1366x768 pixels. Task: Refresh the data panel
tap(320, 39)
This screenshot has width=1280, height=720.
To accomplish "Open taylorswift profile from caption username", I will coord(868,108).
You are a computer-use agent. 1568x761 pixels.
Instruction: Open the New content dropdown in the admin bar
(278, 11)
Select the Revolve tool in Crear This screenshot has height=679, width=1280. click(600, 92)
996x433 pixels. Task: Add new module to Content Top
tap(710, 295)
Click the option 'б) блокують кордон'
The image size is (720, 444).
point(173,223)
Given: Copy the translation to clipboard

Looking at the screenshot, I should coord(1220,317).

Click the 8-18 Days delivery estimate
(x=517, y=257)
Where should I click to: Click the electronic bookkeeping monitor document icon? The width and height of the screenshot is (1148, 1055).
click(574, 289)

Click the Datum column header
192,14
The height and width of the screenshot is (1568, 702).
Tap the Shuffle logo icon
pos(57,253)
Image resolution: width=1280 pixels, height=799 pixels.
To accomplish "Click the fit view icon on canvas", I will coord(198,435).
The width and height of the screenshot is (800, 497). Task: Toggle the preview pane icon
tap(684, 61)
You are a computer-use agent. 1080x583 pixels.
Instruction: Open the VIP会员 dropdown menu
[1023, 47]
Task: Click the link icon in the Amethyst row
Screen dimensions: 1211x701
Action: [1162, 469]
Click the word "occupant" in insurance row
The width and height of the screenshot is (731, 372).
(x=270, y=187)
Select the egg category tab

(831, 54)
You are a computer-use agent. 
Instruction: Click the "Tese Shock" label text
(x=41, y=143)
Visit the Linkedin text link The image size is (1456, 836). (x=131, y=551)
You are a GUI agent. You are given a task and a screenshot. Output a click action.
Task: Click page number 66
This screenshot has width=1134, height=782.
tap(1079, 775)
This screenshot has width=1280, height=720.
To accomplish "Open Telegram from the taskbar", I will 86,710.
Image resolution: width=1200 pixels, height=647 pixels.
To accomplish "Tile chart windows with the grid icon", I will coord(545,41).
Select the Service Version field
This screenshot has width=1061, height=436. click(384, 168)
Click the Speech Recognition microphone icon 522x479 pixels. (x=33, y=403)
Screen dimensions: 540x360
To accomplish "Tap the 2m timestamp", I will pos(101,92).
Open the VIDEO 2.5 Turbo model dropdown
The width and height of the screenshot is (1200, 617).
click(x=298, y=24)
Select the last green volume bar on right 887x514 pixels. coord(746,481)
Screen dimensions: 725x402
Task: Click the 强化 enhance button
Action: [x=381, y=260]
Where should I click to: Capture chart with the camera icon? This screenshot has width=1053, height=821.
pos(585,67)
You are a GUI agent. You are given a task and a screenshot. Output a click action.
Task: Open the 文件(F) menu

*-*-*

### EXERCISE OBJECTIVE
Working from the entries above, find every line in which the word "computer" occurs and copy it.

### ANSWER BOX
You are a computer-use agent. 1568x761 pixels.
You are a computer-use agent. 1080x583 pixels.
You are a computer-use agent. 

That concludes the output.